In less than three years, the Trump administration has dismantled key protections

In August the Trump administration announced significant changes to the ways in which the Endangered Species Act is applied. These modifications were derided by environmentalists as a considerable weakening of the nation’s most critical conservation law. Environmental groups also allege that these changes will make it far more difficult to protect multiple wildlife species from the threats posed by global climate change.

The Endangered Species Act, passed in 1973 with nearly unanimous bipartisan support and signed into law by Republican President Richard Nixon, has been credited with saving the grizzly bear, American alligator, Florida manatee and bald eagle from the edge of extinction. In Washington, 49 species are protected under the Act, including southern resident orca whales, pygmy rabbits and several species of salmon.

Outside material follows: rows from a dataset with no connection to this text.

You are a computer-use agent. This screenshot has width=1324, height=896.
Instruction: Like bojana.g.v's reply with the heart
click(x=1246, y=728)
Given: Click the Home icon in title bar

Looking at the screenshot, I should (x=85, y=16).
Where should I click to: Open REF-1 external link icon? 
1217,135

The Act requires all federal agencies to consult with the Fish and Wildlife Service or the National Oceanic and Atmospheric Administration Fisheries Service to ensure any actions that they take do not threaten the existence of listed, federally protected species. Additionally, their actions may not destroy or adversely affect habitats that have been designated as critical to these federally protected species.

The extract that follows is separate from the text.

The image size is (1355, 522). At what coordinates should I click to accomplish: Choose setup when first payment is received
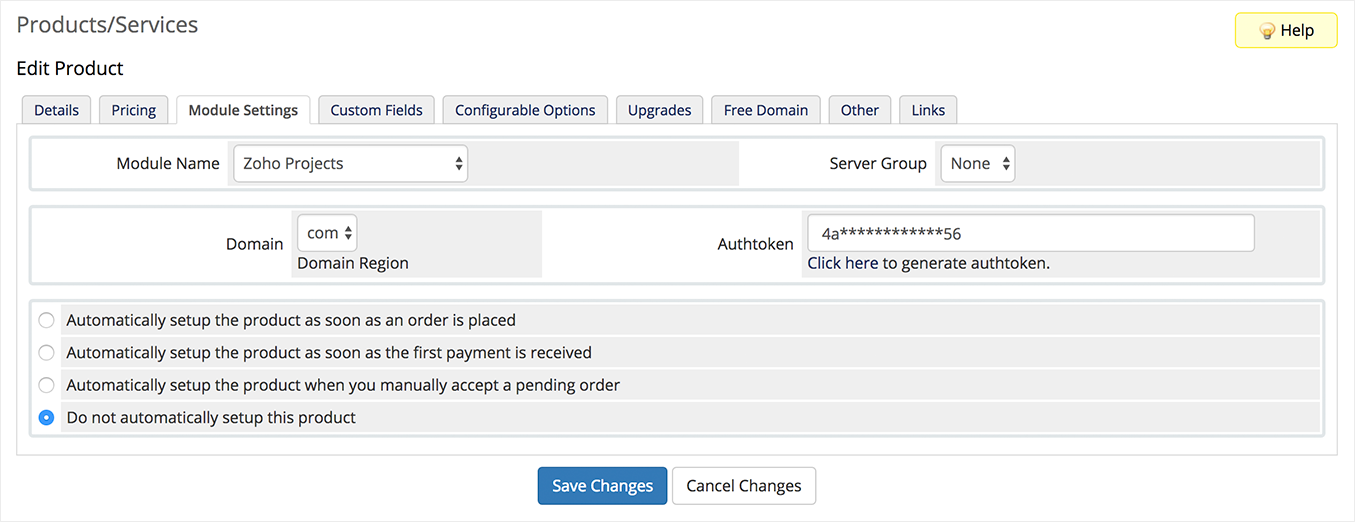[46, 353]
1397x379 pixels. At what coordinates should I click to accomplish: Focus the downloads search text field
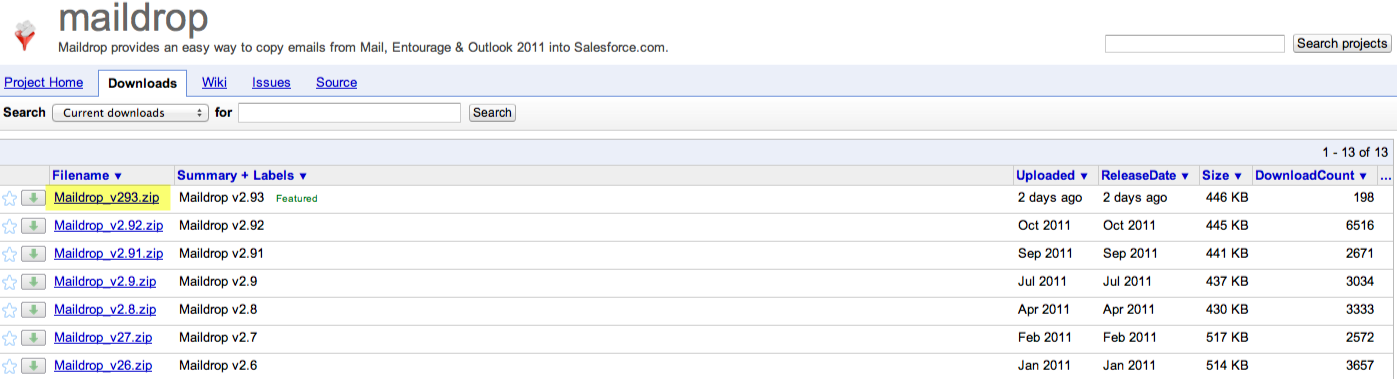tap(349, 113)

While Congress has the authority to change the provisions of the law, it is up to the executive branch to determine the technical parameters with which it is enforced. These parameters often vastly alter the power of the legislation’s provisions.

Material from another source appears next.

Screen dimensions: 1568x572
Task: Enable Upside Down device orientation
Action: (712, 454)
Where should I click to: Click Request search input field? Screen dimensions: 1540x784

The Act’s effectiveness rests on clear, consistent and efficient implementation. An effectively administered Act ensures more resources can go where they will do the most good: on-the-ground conservation.

— David Bernhardt

Under the changes, implemented in September, it is far easier to remove a species from the endangered list, and species that are regarded as threatened, one step below endangered, have had their protections notably reduced. Plants and animals newly designated as threatened have had their blanket protections done away with in favor of requiring preservation measures tailored to the individual species.

Federal regulators are now also allowed to incorporate an economic perspective in their assessment on whether a species warrants protection. For example, a decrease in revenue from a mining operation that would be prohibited if a species in a certain area was added to the endangered species list could be considered when federal officials decide to issue federal protection to the species.

Previously, determinations on whether to protect a species had to be made with the consideration of purely scientific information. The Act states that all of these decisions must be made “without reference to possible economic or other impacts of determination.”

The current assistant director for endangered species within the Fish and Wildlife Service, Gary Frazer, said the prohibition on economic considerations has been made for the sake of transparency in the Act’s enforcement. According to the administration, economic analyses will be made purely for informational purposes, as decisions determining whether to list a species as federally protected will still be made on the basis of scientific data.

Perhaps the most visible change in the enforcement of the Endangered Species Act is the administration making it more difficult for regulators to factor in climate change and its effect on wildlife when making decisions on which species need protection. This is because effects on endangered species resulting from climate change tend to be decades away rather than immediate threats, and thus are more difficult to use as justification for protecting species under the changes in enforcement rules.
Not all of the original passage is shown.